Но, признаем, эта позиция содержит противоречие: с одной стороны, мы не можем получить доступ к объективному и универсальному пониманию эмпирических феноменов, а с другой – мы хотим оценить истинность утверждений о ней или качество ее измерения. Какие принципы можно принять для определения качества эмпирических качественных исследований социальных процессов, которые признают субъективную и интерпретативную природу наших исследовательских усилий, но в то же время гарантировали бы результаты, одновременно эмпирически строгие и заслуживающие доверия?
Качественные аспекты эмпирического исследования, как правило, включают понятия «валидность» и «надежность», особенно в области психометрии и эконометрики. Качество измерения в социологии традиционно связано с понятиями надежности (как устойчивость и воспроизводимость получаемых результатов) и валидности (как соответствие измерения поставленной цели). Соответственно различаются внешняя валидность как возможность обобщения и переноса результатов на иной объект и внутренняя валидность как уверенность в контроле над процессом наблюдения или замера данных. Упоминаемый Г. Батыгиным тип валидности – конструктная валидность, а И. Девятко предпочитает называть его валидностью по содержанию – связывает измерительный инструмент со структурой теории. Предполагается, что инструмент измеряет определенное свойство, и это предположение интерпретируется в терминах теории. Устанавливается круг свойств, связанных или не связанных с инструментом, предполагаемые отношения подтверждаются либо не подтверждаются эмпирическими данными. Валидизация осуществляется в случае подтверждения предсказания. Невалидность объясняется тем, что инструмент не измеряет предполагаемое свойство, либо ошибочностью избранной теоретической модели, либо неверным измерением критериев проверки предсказания [Батыгин, 1986, с. 66–71; Девятко, 2006, с. 173].
Анализ проблематики критериев качества в качественном исследовании в зарубежной исследовательской традиции показывает широкую тематизацию этого важного компонента исследовательского процесса. Если соблюдение указанных выше критериев качества в качественном исследовании видится маловозможным ввиду эмержентной природы получаемого знания и полный консенсус недостижим, то из этого вытекает необходимость частичного консенсуса. Его диктует сама множественность, плюральность как одна из основных черт качественных исследований, в терминах М. Бельтрана – когнитивный плюрализм. Исследователи в настоящее время чаще видят преимущества в междисциплинарном сотрудничестве, которое преодолевает замкнутость специальных дисциплинарных дискурсов. Как известно, развитие качественных исследований за последние десятилетия привело к появлению новых подходов и тенденций, которые трудно систематизировать в одной модели [Denzin, Lincoln, 2005].

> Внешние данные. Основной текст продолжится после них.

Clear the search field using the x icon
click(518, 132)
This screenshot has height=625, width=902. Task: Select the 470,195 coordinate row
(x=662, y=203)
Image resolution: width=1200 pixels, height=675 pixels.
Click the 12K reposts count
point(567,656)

Плюральность качественных исследований превращает обеспечение качества измерения в проблему. Исследователь вынужден сосредоточиться на сложном выборе на пересечении нескольких линий напряжения: 1) риск формализма versus риск спекуляции; 2) методологическая строгость и практика versus теория, открытие; 3) хорошее качество versus риск отсутствия исследования.

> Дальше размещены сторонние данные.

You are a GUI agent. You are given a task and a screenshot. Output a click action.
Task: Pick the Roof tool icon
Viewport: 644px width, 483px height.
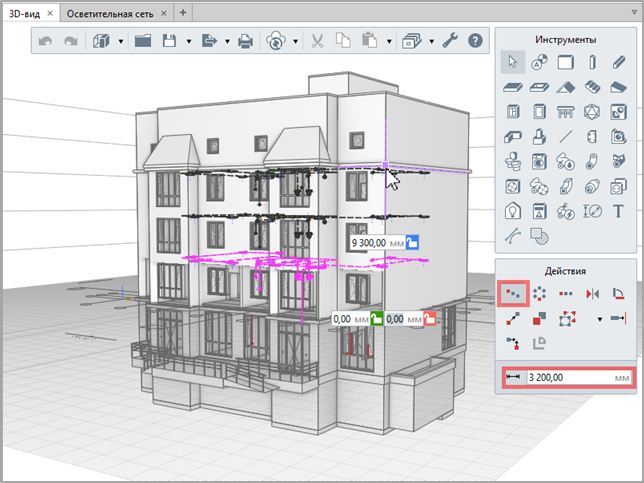tap(565, 88)
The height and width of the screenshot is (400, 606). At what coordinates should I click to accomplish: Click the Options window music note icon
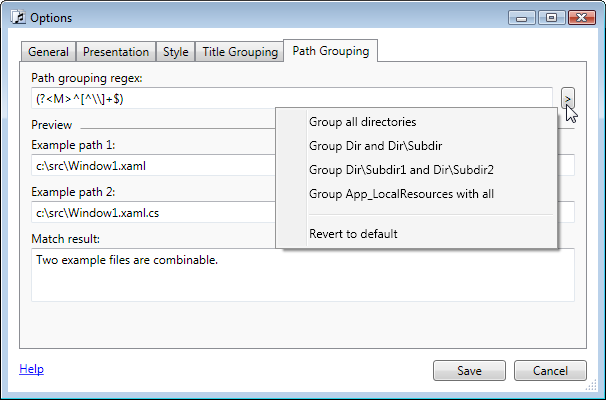click(x=17, y=17)
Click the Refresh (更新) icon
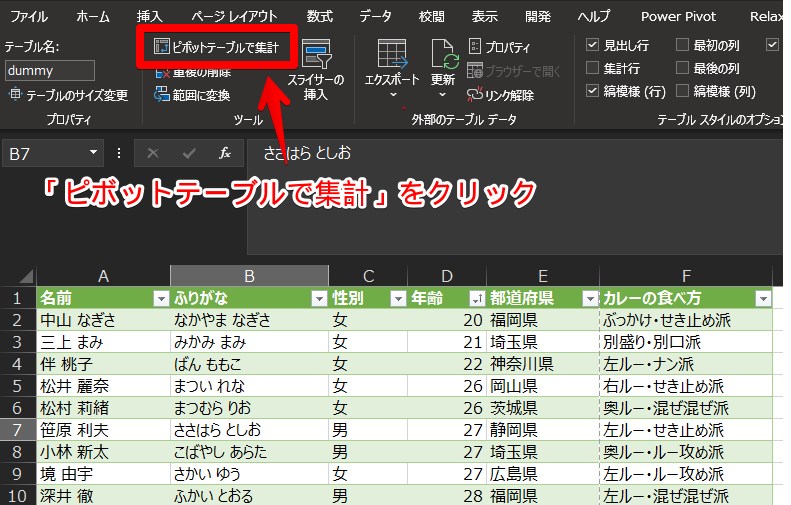 (442, 56)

Рис. 2. Риски в обеспечении качества качественных исследований [Calderón, 2009)
Первые два компонента – методологические и основные для оценки качества. Как показано на рис. 2, эти компоненты могут быть представлены пересечением осей. Вертикальная ось будет представлять требования к качеству, ориентированные на методологическую строгость и связанные с тем, что некоторые авторы [Seale, 2004] определили как «внутренний» диалог. Горизонтальной оси будут соответствовать открытия и теории [Sandelowski, Barroso, 2003]. Квадрант в результате наложения осей представляет собой область, где будет располагаться критериальное качество и, следовательно, где методологические предложения, направленные на его оценку, должны быть сформулированы. Если отойти от методологической строгости, то скоро можно оказаться в сфере спекуляций. Если пренебречь углублением теории – основного компонента качественных исследований, возникнет опасность формализма, в метафорах «трупного окоченения» [Sandelowski, 1993] или «методолатрии» [Chamberlain, 2000].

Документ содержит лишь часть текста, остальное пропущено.